EXERCISE PROMPT |
Reproduce each of the following records line for line, without any changes.

Entries taken from a collection |
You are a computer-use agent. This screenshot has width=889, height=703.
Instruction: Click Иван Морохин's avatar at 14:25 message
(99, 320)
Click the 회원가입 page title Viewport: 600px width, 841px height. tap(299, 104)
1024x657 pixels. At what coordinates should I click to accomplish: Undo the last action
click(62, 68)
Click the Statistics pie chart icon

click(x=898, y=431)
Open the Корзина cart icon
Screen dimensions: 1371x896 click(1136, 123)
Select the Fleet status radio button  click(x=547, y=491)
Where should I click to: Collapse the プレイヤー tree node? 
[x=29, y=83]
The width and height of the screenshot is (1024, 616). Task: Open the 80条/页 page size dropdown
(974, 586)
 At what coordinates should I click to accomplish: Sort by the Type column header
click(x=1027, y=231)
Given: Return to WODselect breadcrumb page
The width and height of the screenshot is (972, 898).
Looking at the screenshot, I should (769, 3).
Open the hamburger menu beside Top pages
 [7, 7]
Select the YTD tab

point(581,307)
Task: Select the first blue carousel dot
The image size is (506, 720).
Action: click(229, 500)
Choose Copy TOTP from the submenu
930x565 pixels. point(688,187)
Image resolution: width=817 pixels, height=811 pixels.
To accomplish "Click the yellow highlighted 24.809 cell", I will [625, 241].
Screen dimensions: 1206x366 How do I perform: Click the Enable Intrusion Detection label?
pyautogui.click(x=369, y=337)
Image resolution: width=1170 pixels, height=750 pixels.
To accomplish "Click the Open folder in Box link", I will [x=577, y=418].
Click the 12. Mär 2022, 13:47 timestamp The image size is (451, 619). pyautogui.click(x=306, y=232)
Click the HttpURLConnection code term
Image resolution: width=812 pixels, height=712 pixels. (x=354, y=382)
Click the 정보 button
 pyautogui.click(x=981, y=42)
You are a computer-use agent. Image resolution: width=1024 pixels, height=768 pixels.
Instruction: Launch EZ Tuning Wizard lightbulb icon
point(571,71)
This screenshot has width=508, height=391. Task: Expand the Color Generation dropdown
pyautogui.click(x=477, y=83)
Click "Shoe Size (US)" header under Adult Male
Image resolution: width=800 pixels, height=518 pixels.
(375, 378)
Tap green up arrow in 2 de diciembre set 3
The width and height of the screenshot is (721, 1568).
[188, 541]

COMPLETE RESPONSE |
You are a computer-use agent. This screenshot has width=889, height=703.
Instruction: Click Иван Морохин's avatar at 14:25 message
(99, 320)
Click the 회원가입 page title Viewport: 600px width, 841px height. tap(299, 104)
1024x657 pixels. At what coordinates should I click to accomplish: Undo the last action
click(62, 68)
Click the Statistics pie chart icon

click(x=898, y=431)
Open the Корзина cart icon
Screen dimensions: 1371x896 click(1136, 123)
Select the Fleet status radio button  click(x=547, y=491)
Where should I click to: Collapse the プレイヤー tree node? 
[x=29, y=83]
The width and height of the screenshot is (1024, 616). Task: Open the 80条/页 page size dropdown
(974, 586)
 At what coordinates should I click to accomplish: Sort by the Type column header
click(x=1027, y=231)
Given: Return to WODselect breadcrumb page
The width and height of the screenshot is (972, 898).
Looking at the screenshot, I should (769, 3).
Open the hamburger menu beside Top pages
 [7, 7]
Select the YTD tab

point(581,307)
Task: Select the first blue carousel dot
The image size is (506, 720).
Action: click(229, 500)
Choose Copy TOTP from the submenu
930x565 pixels. point(688,187)
Image resolution: width=817 pixels, height=811 pixels.
To accomplish "Click the yellow highlighted 24.809 cell", I will [625, 241].
Screen dimensions: 1206x366 How do I perform: Click the Enable Intrusion Detection label?
pyautogui.click(x=369, y=337)
Image resolution: width=1170 pixels, height=750 pixels.
To accomplish "Click the Open folder in Box link", I will [x=577, y=418].
Click the 12. Mär 2022, 13:47 timestamp The image size is (451, 619). pyautogui.click(x=306, y=232)
Click the HttpURLConnection code term
Image resolution: width=812 pixels, height=712 pixels. (x=354, y=382)
Click the 정보 button
 pyautogui.click(x=981, y=42)
You are a computer-use agent. Image resolution: width=1024 pixels, height=768 pixels.
Instruction: Launch EZ Tuning Wizard lightbulb icon
point(571,71)
This screenshot has width=508, height=391. Task: Expand the Color Generation dropdown
pyautogui.click(x=477, y=83)
Click "Shoe Size (US)" header under Adult Male
Image resolution: width=800 pixels, height=518 pixels.
(375, 378)
Tap green up arrow in 2 de diciembre set 3
The width and height of the screenshot is (721, 1568).
[188, 541]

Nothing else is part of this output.